Christophe Hardiquest, chef at the Brussels restaurant “Bon-Bon”, has been crowned with a fifth toque by Gault&Millau Benelux, announced his manager, Philippe Limbourg, on Monday. The Yellow Guide also awarded the title of Chef of the Year to Filip Claeys who runs “De Jonkman” (18/20) in Bruges. “Bon-Bon” has now the same ranking as Peter Goossens’ “Hof Van Cleve” in Kruishoutem, both displaying a 19.5/20. “Reaching the top of the haute cuisine pyramid is something I dreamed of as a child, it’s fabulous,” responded the Liege chef, now based in Brussels.

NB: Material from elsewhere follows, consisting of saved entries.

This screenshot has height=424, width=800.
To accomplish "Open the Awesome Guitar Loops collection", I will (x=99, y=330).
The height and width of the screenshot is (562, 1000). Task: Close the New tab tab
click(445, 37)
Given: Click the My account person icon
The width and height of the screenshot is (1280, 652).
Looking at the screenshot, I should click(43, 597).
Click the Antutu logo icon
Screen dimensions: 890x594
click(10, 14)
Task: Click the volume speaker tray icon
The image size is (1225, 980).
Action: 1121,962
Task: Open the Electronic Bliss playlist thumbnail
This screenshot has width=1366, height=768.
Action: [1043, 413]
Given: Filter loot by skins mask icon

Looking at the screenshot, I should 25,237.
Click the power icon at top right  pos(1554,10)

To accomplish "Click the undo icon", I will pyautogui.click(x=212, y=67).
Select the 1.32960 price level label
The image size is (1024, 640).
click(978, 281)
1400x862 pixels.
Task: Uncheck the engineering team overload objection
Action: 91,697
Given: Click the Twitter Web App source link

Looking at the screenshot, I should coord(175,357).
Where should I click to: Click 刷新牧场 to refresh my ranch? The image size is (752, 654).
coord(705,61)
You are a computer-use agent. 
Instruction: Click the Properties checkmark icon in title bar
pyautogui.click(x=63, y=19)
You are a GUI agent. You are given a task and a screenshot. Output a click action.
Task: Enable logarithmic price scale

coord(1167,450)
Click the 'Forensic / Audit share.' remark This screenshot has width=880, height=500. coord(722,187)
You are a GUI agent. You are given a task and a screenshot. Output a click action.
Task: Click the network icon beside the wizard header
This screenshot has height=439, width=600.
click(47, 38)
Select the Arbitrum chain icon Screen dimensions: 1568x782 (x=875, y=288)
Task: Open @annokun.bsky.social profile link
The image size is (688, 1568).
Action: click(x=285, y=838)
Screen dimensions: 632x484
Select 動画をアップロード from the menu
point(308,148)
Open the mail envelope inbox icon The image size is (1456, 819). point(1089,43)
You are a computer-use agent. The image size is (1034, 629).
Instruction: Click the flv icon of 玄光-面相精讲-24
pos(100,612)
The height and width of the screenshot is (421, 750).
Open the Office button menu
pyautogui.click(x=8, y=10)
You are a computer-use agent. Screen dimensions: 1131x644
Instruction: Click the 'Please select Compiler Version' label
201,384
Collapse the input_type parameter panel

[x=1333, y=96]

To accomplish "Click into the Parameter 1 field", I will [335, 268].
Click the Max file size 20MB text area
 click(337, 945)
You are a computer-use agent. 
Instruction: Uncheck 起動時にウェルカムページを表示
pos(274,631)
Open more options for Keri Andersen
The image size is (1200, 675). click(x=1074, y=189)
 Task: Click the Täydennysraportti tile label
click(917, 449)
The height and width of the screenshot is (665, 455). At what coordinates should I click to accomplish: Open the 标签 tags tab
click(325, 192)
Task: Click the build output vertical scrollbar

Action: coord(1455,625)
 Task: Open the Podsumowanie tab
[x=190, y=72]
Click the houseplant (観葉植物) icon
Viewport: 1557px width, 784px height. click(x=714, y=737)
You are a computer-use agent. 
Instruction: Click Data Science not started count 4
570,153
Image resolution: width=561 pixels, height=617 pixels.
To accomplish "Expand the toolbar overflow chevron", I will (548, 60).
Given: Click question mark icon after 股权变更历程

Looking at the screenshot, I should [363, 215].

“One day I told my father that I would be a renowned chef and now I am. It’s important to understand that you get there by staying humble, by challenging yourself every day and most of all, by working hard. This is what enables my ‘House’ to grow”, he adds.
After the press conference, Filip Claeys, Chef of the Year for Belgium, said that the award was hugely motivating for both himself and his team and called it “a tremendous recognition”.
Young Chef of the Year distinctions were awarded to Damien Bouchéry of “Bouchéry” (16/20) for Brussells, Fabrizio Chirico from “Le délice du jour” (16/20) in Gerpinnes for Wallonia and Michaël Vrijmoed of “Vrijmoed” (16/20) in Gand for Flanders.
Furthermore, the title of Sommelier of the Year was awarded to César Roman of “Comme chez soi” (18.5/20) and the title for Dessert of the Year went to pastry chef Julien Bouillé, from the restaurant “Le D’Arville” (16/20) in Wierde.